Its search engine allows access to the digital and physical resources of the District Public Library Network of Bogotá, BibloRed, including:

Platforms of books and magazines, where you can consult:

- More than 22,500 novels, short stories, comics, and books of fiction, non-fiction, and poetry for all ages.
- More than 1600 technical books on computer science, medicine, physics, biology, and chemistry for students, experts, and enthusiasts.
- More than 60 magazines with journalistic texts, news, and specialized photography for all tastes.

Databases that provide the possibility to access:

- More than 90 articles on business development for entrepreneurs and researchers.
- More than 10,500 legal documents for daily use in the Colombian legal system.
- More than 180 video courses for online learning about gastronomy and forestry resources.
- More than 45,000 scores of classical music and blues.
- More than 500,000 audio tracks of soundtracks, classical music, jazz, and blues.
- More than 3,500 educational games for children and young people.

Platform with special collections consisting of:

- Books of literature that feature Bogotá as a protagonist, character, or setting.
- Books, sound testimonies, and videos about the memory and history of the localities of Bogotá.
- Books and theoretical and didactic material for teachers, reading and writing mediators of the city.
- Heritage collections with photographs, maps, sound archives, and videos about the history of Colombia.

The Digital Library of Bogotá was designed through a participatory process with public discussions among district institutions, academic communities, and city residents. In it, spaces for discussion were opened through in-person forums, emails, virtual surveys, and a hackathon that led to the construction of its first prototype. From there, a scalable system based on entrepreneurial and innovative practices was designed, which will gradually grow through partnerships and projects with specific topics of citizen interest.

== Programs ==

=== Promotion of Reading, Writing, and Oral skills ===
It is a program that integrates a set of actions and strategies that promote access to written culture and other media, through encounterz with a wide diversity of texts, promoting reading and writing as social and cultural practices that enable access, use, and transformation of information and knowledge, aesthetic appreciation, and the exercise of the symbolic function of language, as well as the exercise of citizenship and social participation.

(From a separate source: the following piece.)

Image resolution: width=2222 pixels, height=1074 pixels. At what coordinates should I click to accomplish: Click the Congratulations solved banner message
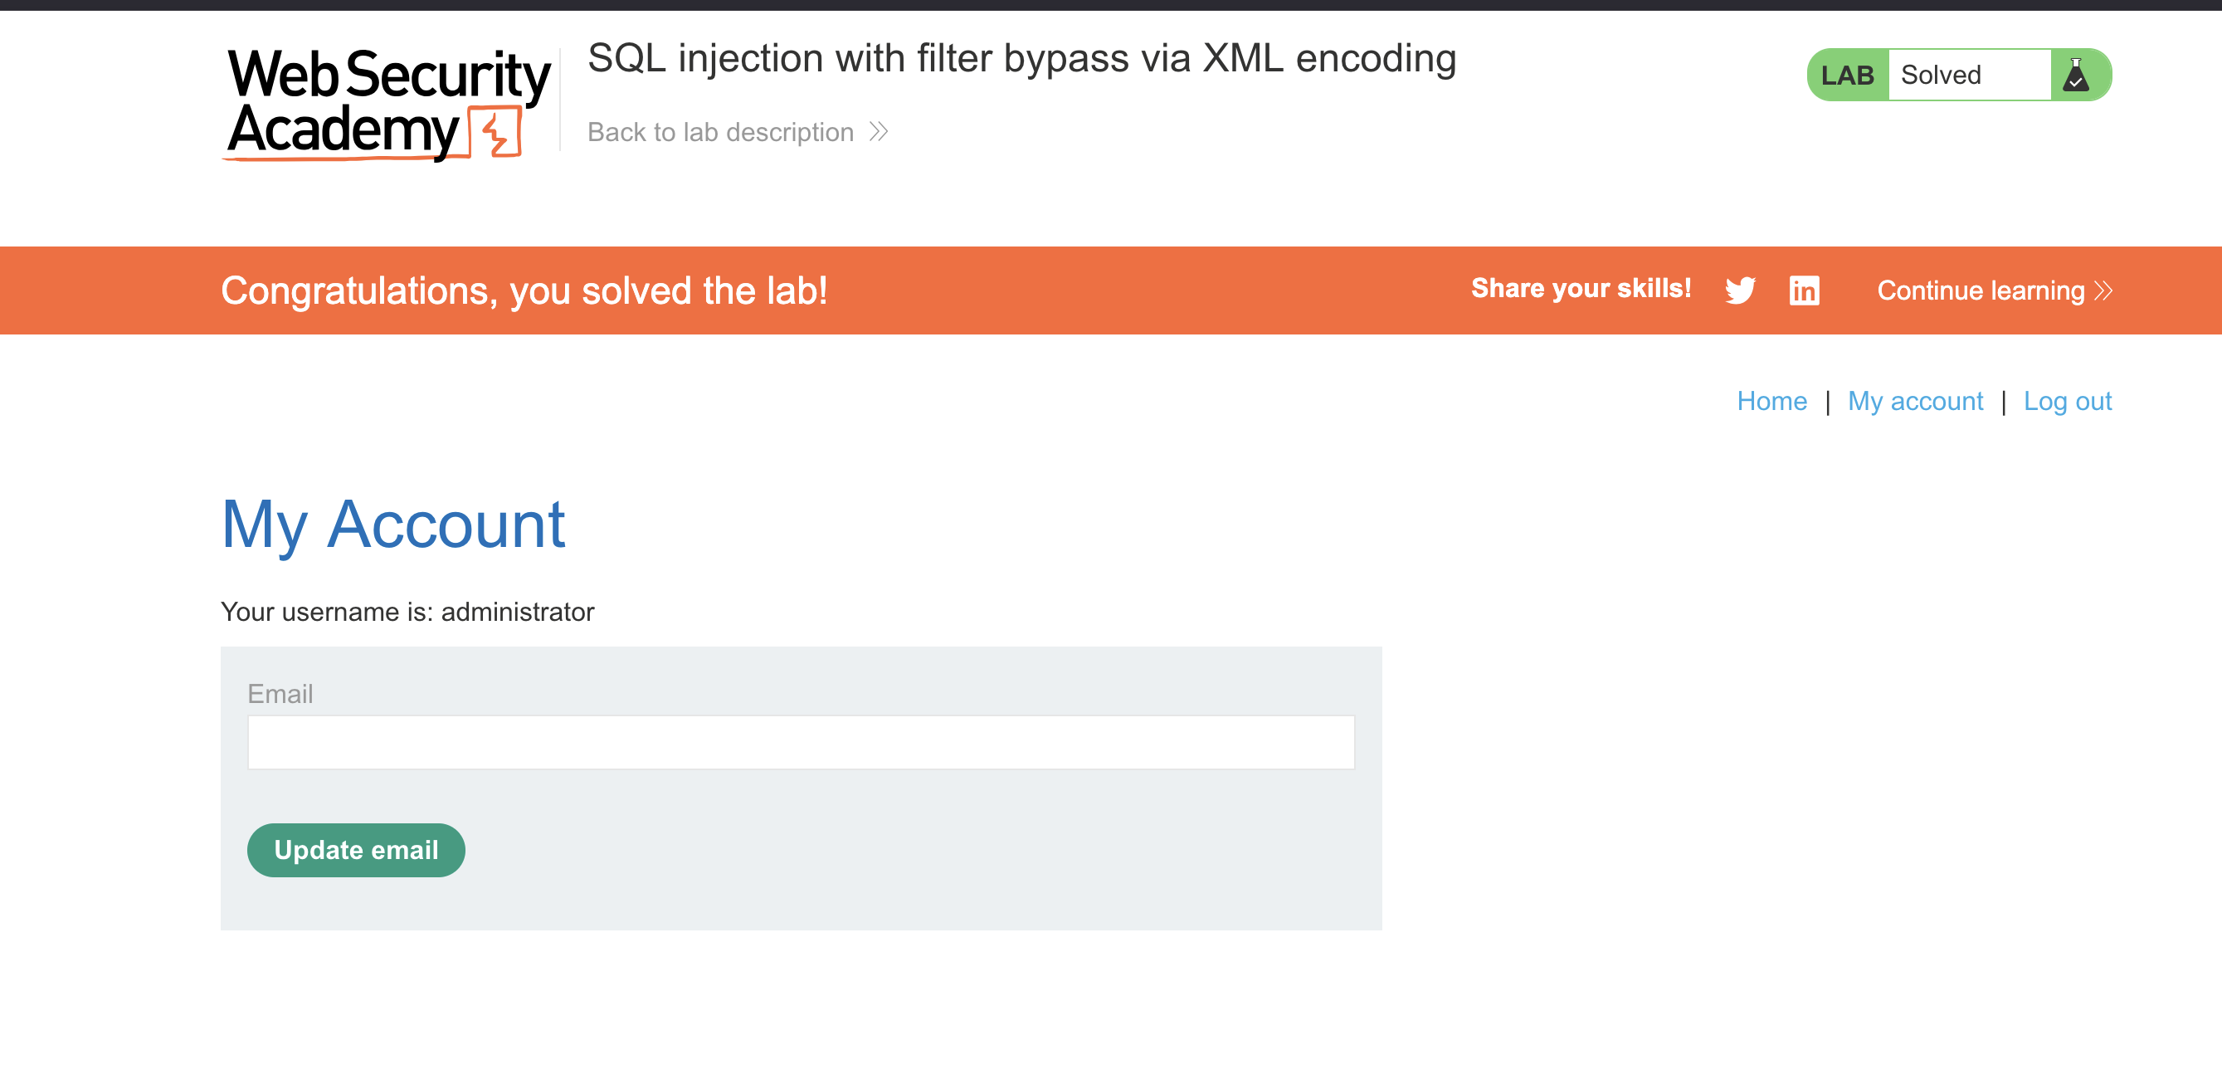524,291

=== Promotion of culture ===
Ongoing programming of cultural activities such as conferences, exhibitions, workshops, theater, music, film screenings, forums, and seminars.

=== Library outreach ===
Special activities aimed at providing information services and reading promotion programs to communities that do not have easy access to library services or infrastructure.

=== User education ===
A cross-cutting program across the services and programs developed by the library, which includes different strategies, programs, technological literacy, activities, or situations that guide, educate, and / or instruct users in making the most of information resources and information itself.

=== Play centers ===
Spaces for the development of activities that promote learning and knowledge construction through play, recreation, and education for leisure and free time.